_Task instructions_: Locate the line that contains "The image size is (1020, 718)." in the data that follows. Copy it and every subsequent line to the end, exactly, excluding pictures.

(Records drawn from a dataset)
═══

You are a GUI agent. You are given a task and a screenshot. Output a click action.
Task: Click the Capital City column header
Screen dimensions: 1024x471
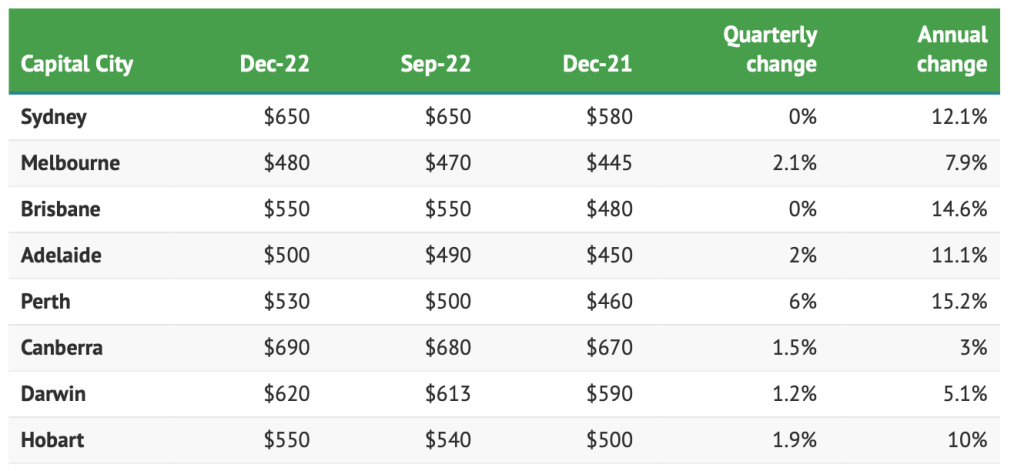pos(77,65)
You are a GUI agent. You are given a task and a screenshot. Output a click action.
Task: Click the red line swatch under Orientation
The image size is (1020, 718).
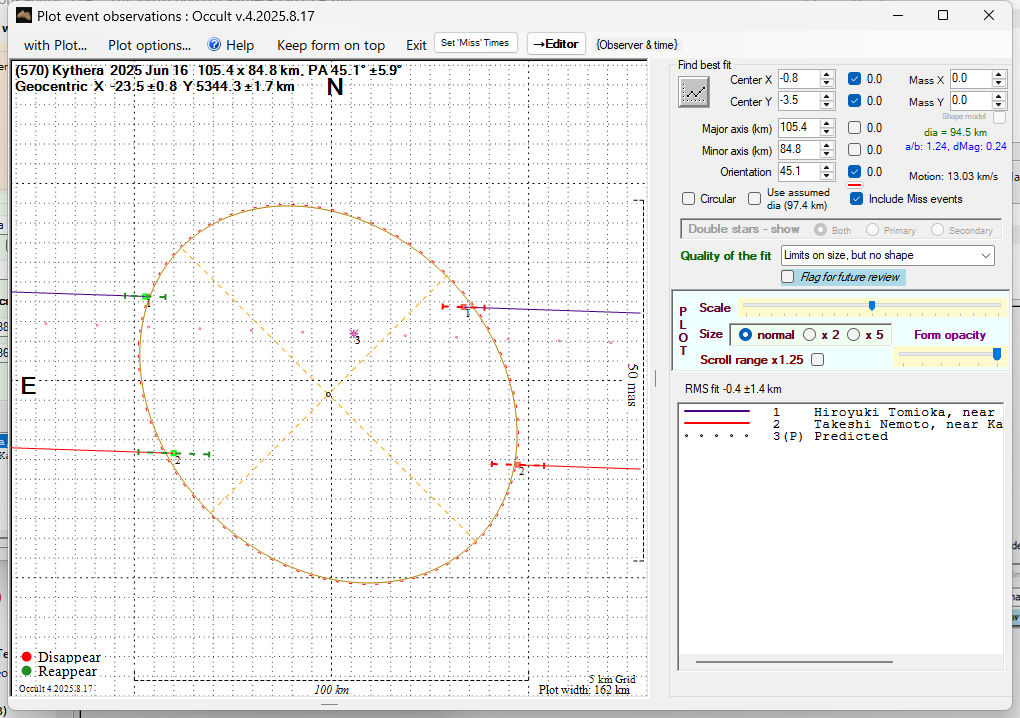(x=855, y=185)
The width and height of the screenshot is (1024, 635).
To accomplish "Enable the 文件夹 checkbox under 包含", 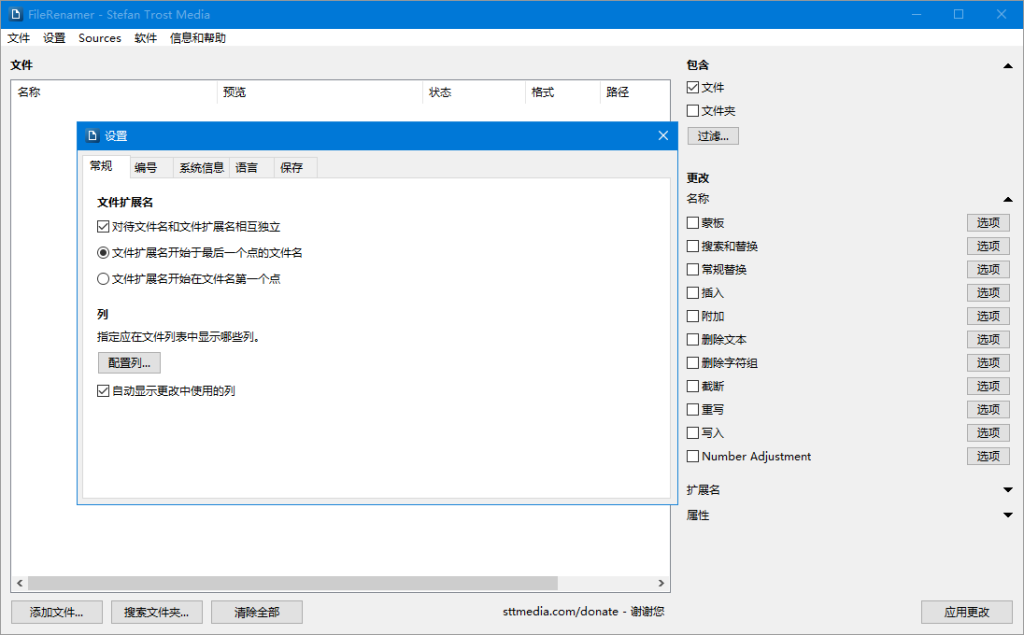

═══

_Response_:
The image size is (1020, 718).
(x=855, y=185)
The width and height of the screenshot is (1024, 635).
To accomplish "Enable the 文件夹 checkbox under 包含", 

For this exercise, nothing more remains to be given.